Las tortugas tampoco tienen casa:
Hace ya tres años que no he vuelto a saber de él. Daniel era mi mejor amigo, de esos que nunca se olvidan. Entonces, no tenía ni idea de lo que le estaba pasando, y ahora sigo arrepintiéndome.
Siempre había sido bastante divertido. Cada día, en la hora del recreo, nos enseñaba los nuevos chistes que le había escrito su abuelo en aquel cuaderno azul de anillas. Otras veces en cambio, nos contaba las historias que le habían ocurrido durante el fin de semana. Pero aquello cambió en los últimos meses. Estaba más callado de lo normal, incluso cuando estaba cerca de los amigos se quedaba en silencio, sin decir una sola palabra. Nosotros le preguntábamos una y otra vez que le pasaba, y a pesar de todo siempre tenía un “nada” por respuesta.
Todo comenzó por así decirlo, un día que llegó a clase sin su desayuno. A todos nos pareció bastante raro, ya que era una de aquellas personas que se comía lo que les sobraba a los demás. Al principio no le dimos importancia, a todos alguna vez se nos había olvidado. Sin embargo, aquel despiste se hizo bastante habitual, sobre todo al final de cada semana. Él siempre nos decía que había desayunado en casa, pero toda la clase escuchaba los lamentos de su estómago entre las escasas pausas del profesor. Aún éramos pequeños, y eso nos dificultaba un poco más las cosas, de todas formas, era indudable que algo le pasaba.
Un día que salimos antes del colegio, decidí acompañarlo hasta su casa. Era uno de los pocos instantes en los que podíamos estar solos de verdad.
-¡Dani espera!- lo abordé agarrándolo de una de las asas de su mochila, obligándolo a que se detuviera cerca de la estación de autobuses-. ¿Te puedo hacer una pregunta?
-Depende- respondió sin tan siquiera mirarme a la cara. Estaba seguro que le iba a decir algo que le incomodaba.
-¿De qué depende? Tan solo di sí o no.
-Bueno… No quisiera responder a las mismas preguntas que me ha hecho la directora. Ya he tenido suficiente por hoy.
-No sabía que habías hablado con ella. De todas formas, eres mi mejor amigo y quiero saber qué te pasa.
-No me ocurre nada. Tan solo estoy un poco cansado- dijo sentándose en uno de los bancos de la estación. Después se quitó la mochila y la puso entre sus piernas, que empezaron a moverse nerviosas de un lado a otro. Sin pensarlo, me senté a su lado y dejé que el viento arrastrase el sonido de nuestras respiraciones.
-¿Quieres un poco?-le pregunté sacando de uno de los bolsillos de la mía un par de chocolatinas-. La verdad es que no tengo hambre, y ese chocolate no me gusta demasiado- mentí, y él lo sabía, pero no me dijo nada al respecto, tan solo lo cogió y se lo llevó a la boca.
Al poco tiempo, sacó una hoja de papel y un lápiz y empezó a dar algunos trazos de arriba a abajo sin querer darle una forma concreta.
-¿Te puedo decir una cosa, Julio?
-Claro que puedes. Además, aún sigo esperando esa respuesta- le dije acompañado de una sonrisa.
-Ayer leí en un libro de mi abuelo, que las tortugas tampoco tienen casa.

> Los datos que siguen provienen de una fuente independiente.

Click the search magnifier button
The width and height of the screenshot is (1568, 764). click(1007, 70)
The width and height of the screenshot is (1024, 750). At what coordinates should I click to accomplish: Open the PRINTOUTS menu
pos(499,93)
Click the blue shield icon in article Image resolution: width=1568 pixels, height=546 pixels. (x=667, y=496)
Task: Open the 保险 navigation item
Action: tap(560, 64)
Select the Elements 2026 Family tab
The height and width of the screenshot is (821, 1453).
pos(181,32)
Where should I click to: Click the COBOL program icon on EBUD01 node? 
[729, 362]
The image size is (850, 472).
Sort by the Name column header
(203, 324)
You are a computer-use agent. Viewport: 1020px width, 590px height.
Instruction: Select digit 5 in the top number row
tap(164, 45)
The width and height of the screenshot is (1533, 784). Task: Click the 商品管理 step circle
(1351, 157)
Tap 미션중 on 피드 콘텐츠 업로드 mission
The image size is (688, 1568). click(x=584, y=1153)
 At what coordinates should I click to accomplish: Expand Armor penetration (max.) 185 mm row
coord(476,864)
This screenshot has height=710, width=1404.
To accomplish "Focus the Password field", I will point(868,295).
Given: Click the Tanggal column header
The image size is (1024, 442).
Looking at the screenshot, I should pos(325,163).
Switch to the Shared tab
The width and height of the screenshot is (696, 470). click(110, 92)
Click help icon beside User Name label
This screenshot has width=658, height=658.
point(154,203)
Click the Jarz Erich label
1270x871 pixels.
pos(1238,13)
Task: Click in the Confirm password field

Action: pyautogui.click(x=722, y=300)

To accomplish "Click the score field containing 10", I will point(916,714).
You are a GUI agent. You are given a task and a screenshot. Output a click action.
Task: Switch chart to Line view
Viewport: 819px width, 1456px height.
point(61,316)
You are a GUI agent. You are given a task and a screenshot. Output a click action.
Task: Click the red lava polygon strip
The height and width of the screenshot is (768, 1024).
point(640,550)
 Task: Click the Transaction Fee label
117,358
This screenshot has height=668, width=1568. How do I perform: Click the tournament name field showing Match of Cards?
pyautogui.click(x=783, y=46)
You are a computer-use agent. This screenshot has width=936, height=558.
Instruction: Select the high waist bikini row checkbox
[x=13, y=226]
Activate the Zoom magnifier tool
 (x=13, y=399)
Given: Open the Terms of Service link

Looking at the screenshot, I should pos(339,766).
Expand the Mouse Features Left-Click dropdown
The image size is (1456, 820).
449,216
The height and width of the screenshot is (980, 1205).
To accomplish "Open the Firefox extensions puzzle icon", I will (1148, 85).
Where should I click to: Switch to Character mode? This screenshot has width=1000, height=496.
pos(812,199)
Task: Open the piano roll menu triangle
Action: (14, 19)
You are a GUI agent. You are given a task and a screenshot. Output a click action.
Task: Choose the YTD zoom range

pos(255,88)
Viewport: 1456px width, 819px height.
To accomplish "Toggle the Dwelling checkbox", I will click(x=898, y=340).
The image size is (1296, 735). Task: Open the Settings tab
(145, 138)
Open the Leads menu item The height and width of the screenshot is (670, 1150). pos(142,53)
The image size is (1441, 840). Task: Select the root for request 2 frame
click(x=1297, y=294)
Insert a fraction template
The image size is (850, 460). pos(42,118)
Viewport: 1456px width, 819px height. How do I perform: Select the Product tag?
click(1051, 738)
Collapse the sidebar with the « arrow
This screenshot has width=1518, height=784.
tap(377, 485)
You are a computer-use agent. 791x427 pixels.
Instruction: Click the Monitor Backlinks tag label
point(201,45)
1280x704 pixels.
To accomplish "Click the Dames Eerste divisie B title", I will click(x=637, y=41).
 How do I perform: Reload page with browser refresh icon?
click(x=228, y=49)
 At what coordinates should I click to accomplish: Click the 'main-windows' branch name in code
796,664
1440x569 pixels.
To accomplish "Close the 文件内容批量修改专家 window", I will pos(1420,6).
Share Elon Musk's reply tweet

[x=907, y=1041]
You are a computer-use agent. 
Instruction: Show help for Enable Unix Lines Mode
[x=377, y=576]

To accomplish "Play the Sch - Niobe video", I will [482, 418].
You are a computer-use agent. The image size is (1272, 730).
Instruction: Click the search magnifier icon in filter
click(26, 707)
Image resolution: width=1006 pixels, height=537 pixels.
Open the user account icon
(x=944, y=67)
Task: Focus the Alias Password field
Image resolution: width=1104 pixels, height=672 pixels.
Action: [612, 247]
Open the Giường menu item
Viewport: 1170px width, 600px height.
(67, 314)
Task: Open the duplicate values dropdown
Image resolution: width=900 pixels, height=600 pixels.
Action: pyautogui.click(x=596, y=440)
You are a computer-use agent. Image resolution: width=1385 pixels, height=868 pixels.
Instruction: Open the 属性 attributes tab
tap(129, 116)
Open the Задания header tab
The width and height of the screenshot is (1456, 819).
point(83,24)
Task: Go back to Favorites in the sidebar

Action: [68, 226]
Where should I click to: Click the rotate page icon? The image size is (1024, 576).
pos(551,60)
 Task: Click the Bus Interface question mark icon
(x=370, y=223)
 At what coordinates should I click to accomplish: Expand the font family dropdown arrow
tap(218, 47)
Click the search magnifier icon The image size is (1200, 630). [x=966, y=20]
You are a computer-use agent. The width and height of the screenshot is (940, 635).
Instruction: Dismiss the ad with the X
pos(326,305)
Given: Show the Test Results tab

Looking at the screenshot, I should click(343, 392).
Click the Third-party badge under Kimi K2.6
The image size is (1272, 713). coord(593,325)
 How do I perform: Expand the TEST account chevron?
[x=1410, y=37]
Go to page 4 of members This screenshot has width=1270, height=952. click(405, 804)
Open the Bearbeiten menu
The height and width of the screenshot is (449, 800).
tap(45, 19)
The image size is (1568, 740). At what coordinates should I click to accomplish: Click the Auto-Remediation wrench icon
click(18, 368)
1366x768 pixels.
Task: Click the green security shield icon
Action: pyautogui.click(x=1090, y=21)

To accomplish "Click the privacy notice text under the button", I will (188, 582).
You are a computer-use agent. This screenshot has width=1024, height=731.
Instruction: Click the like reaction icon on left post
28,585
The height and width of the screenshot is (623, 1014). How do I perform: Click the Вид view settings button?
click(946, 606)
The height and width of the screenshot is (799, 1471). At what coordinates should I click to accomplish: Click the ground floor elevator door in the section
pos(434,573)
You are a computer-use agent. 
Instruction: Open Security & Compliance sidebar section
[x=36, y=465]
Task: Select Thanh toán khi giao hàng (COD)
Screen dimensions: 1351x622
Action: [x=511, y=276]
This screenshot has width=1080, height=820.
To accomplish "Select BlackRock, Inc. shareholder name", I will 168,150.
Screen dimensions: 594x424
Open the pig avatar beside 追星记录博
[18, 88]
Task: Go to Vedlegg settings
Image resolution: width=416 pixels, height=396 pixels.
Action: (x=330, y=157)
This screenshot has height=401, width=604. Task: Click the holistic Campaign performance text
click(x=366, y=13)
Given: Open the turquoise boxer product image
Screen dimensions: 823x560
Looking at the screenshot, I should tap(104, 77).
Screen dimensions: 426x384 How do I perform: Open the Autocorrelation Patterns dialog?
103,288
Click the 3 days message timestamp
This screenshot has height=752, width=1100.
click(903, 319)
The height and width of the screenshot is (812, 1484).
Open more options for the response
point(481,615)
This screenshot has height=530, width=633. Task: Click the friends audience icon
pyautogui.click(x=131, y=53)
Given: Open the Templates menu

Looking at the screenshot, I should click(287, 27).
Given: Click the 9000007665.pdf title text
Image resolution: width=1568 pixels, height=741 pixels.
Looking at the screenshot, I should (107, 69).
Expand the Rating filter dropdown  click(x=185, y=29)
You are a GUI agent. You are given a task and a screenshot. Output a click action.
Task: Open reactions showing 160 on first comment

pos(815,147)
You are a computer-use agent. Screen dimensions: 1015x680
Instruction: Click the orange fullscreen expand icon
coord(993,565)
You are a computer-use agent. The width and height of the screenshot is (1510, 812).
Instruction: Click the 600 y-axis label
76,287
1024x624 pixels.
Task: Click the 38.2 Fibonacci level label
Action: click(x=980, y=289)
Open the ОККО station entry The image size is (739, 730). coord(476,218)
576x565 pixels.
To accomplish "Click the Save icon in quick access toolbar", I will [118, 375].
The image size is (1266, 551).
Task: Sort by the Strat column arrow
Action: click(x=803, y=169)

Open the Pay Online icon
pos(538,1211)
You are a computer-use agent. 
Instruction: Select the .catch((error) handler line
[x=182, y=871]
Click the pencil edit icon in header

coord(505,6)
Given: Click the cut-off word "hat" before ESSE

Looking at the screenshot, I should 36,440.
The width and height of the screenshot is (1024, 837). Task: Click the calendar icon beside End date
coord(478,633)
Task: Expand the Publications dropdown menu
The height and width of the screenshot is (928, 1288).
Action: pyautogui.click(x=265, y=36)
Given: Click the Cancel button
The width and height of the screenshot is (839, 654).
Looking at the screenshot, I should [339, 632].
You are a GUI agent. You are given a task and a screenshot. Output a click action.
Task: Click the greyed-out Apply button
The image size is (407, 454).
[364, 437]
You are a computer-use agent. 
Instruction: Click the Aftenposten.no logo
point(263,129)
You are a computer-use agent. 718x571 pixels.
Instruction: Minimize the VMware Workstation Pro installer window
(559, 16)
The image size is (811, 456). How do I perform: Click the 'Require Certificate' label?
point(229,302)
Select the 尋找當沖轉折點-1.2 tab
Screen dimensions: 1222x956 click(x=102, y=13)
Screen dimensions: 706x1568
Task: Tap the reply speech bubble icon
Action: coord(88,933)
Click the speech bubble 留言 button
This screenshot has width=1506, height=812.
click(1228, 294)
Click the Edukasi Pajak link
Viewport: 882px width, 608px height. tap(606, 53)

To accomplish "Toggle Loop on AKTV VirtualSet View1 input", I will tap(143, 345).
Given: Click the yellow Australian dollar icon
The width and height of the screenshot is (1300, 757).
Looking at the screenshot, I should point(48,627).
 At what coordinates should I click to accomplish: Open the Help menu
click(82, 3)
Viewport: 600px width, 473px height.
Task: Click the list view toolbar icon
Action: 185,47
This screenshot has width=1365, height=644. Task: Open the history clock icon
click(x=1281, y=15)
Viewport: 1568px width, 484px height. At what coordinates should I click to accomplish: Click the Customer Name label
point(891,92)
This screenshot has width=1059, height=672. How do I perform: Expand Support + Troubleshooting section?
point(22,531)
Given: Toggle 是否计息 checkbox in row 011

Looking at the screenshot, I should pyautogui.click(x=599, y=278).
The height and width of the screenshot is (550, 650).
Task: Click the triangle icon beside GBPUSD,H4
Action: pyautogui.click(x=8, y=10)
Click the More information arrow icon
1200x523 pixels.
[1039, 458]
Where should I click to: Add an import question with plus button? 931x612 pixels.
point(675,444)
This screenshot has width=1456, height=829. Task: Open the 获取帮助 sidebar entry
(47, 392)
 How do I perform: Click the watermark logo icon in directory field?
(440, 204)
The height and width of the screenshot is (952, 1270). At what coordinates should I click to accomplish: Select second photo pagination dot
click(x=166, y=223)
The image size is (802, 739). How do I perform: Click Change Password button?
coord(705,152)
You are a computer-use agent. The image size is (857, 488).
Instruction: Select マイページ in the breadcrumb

Sin saber por qué empecé a reírme. Nunca hubiese pensado que me diría algo así. Era como si de repente, decenas de imágenes de tortugas desnudas hubiesen comenzado a bailar en mi interior. Intentando controlarme, me llevé las manos a la boca y esperé a que se borrase la sonrisa de mi cara. Después lo miré a los ojos y sentí un profundo dolor en ellos. Era la primera vez que veía algo parecido. Sus pupilas parecían estar gritando de desesperación y rabia. Gritos mudos, pero tan palpables, que sería casi imposible no darse cuenta. Por un instante, un calor intensó me atravesó el estómago de tal forma que creí perder el conocimiento. Era yo, su mejor amigo, el único que estaba allí y a su vez, el que nunca sería capaz de entender lo que estaba pasando al otro lado de su mente. Avergonzado, tragué un poco de saliva y esperé unos pocos segundos para que me vinieran las pocas palabras que podría utilizar en aquellos momentos.
-Lo siento.
-No te preocupes ¿Quién no se reiría de algo así? Ya sabemos que esos animales las llevan continuamente a cuestas. La verdad, no sé ni por qué te lo he dicho- comentó sin levantar la mirada, dedicándose tan solo a pasar un trozo de madera entre sus dedos. Aquellos pensamientos debían pesarle demasiado, imaginé fijándome en su mochila, metamorfoseada durante ese segundo en su propio caparazón.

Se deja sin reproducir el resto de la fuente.